Carta a mi antiguo yo.


Noelia del pasado, si por alguna extraña razón estás leyendo esto quiero que estés muy atenta. Ahora tendrás trece años y probablemente estés colada por un chico dos años mayor que tú y que crees que te hace feliz. Te avisaré de esto: de él vas a aprender cómo no ilusionarte con una relación que en el fondo es demasiado infantil. Sé que te encanta como llevas el pelo, pero hazme caso y déjalo crecer, rubito, y brillante. Porque te encantará después.
Cuando entres a segundo de la ESO conocerás a un chico que te impresionará. Te harás la dura pero, como seguramente imaginas, enseguida te morderá el corazón. Si me haces caso, te irá bien. Sé que le vas a querer con toda el alma, pero ten cuidado, porque hay personas a tu alrededor que se acercarán a ti con la única intención de hacerte daño, haceros daño, y por esa misma razón lo vuestro jamás llegará a ser. Cuando tengas quince, cometerás un error que en realidad, te habrá encantado cometer porque es lo que sentirás en ese momento, o al menos, lo que creerás sentir. Pero no te preocupes, no te va a hacer sufrir mucho, porque con la edad de dieciséis te fijarás en alguien que no te aportará mucho, pero por el que lucharás para que te haga caso. No te alarmes, ni te preocupes. Él no será para ti, pero tienes que vivirlo para darte cuenta de ello. Cuando entres a bachillerato, te asustarás. No querrás perder a la que a día de hoy, cuando estés leyendo esto, es tu mejor amiga. No te preocupes cuando este momento llegue porque el tiempo se encargará de todo, y lentamente, os irá separando. Pero no sufrirás mucho, no como crees ahora, porque habrán pasado tantas cosas que será sutil el dolor que tu pecho gritará. Te vas a volver a enamorar y vas a pasarlo mal una temporada corta, porque pensarás que la cosa no va bien, pero un día, el día que menos lo esperes, todo irá bien. Conseguirás que un corazón lata desenfrenado junto a la palpitación de tu cuerpo, y con él, llegarán mil primaveras concentradas en cada estación del año. Vas a aprender a amar, con todas las letras, y ya no solo en alma, sino también en cuerpo. Comprenderás que todo lo que has vivido antes solo era una preparación y que el mundo que toques a tus dieciocho años, cuando estás escribiendo esto, será un mundo más real. Te sabrá más amargo porque verás cosas del mundo que no creías posibles, pero será más dulce porque sin inocencia, amor, se vuelve algo más sensual pero a la vez más intenso. Vas a perder amigos, créeme, y los que hoy en día están en tu lista de cumpleaños irán desapareciendo; eso sí, habrá algunos que nunca se tachen de esa lista, al igual que habrá otros que irán apareciendo a lo largo de tu vida. No te asustes, no todos querrán hacerte daño; pero sí verás en algunos las intenciones de hacer de tu vida un caos des del principio. Sé que eres lo suficientemente lista como para ir saltando todos y cada uno de esos pequeños obstáculos. Siempre lo has hecho. 

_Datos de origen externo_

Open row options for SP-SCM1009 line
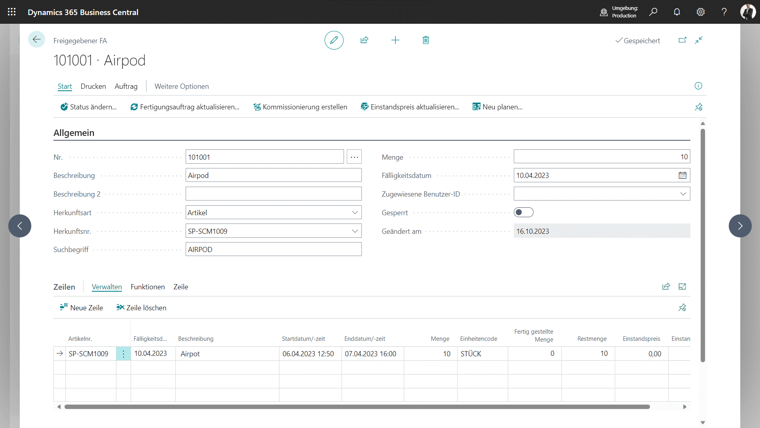The image size is (760, 428). coord(123,354)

Y tranquila, pequeña, porque cuando crezcas irás borrando tus eternos complejos con los granitos, porque sí, irán desapareciendo. 
Y de tu cuerpo, qué te puedo contar, ambas sabemos cada uno de esos secretos. Irás aprendiéndote a quererte, poro a poro.

Vive, y comete los errores que debas cometer. Guíate siempre, siempre, siempre, por el corazón; la razón es para los infelices. Comete los mismos errores porque entonces llegarás hasta donde ahora estoy, y créeme, te gustará.